### WHAT YOU WILL DO
If a line below includes the string "Peach", copy it.

### RECORD SET

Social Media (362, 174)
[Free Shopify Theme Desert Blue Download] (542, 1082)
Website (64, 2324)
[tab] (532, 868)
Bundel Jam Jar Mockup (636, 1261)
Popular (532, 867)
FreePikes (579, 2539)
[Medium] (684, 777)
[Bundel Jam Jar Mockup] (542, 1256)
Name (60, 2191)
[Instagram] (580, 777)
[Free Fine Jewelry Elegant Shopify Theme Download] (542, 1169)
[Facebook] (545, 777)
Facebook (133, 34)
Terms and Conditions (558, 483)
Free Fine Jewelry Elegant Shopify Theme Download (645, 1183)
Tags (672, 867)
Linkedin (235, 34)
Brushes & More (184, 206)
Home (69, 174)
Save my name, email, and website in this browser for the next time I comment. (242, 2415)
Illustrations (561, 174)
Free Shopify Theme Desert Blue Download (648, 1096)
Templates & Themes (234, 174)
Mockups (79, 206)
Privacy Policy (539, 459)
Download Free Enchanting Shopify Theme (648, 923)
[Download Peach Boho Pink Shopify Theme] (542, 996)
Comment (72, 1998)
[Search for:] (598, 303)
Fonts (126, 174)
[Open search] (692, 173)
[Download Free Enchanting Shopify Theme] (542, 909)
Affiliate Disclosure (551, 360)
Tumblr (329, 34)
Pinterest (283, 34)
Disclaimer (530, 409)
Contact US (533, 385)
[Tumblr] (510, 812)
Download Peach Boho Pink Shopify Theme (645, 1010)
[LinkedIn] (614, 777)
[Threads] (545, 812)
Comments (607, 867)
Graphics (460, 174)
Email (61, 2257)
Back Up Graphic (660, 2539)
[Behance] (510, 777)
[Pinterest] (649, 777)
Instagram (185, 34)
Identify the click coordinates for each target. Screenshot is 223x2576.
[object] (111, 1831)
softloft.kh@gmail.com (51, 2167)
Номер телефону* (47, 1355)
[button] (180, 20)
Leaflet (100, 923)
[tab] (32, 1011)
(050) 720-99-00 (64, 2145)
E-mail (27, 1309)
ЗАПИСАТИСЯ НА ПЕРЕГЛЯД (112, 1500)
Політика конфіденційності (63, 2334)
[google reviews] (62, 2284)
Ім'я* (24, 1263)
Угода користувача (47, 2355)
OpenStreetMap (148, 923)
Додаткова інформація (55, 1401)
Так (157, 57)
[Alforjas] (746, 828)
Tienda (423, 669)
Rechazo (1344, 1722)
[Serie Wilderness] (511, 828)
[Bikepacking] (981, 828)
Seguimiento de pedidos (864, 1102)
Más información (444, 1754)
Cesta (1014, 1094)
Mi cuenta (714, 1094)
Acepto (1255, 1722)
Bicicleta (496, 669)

### TASK RESULT
[Download Peach Boho Pink Shopify Theme] (542, 996)
Download Peach Boho Pink Shopify Theme (645, 1010)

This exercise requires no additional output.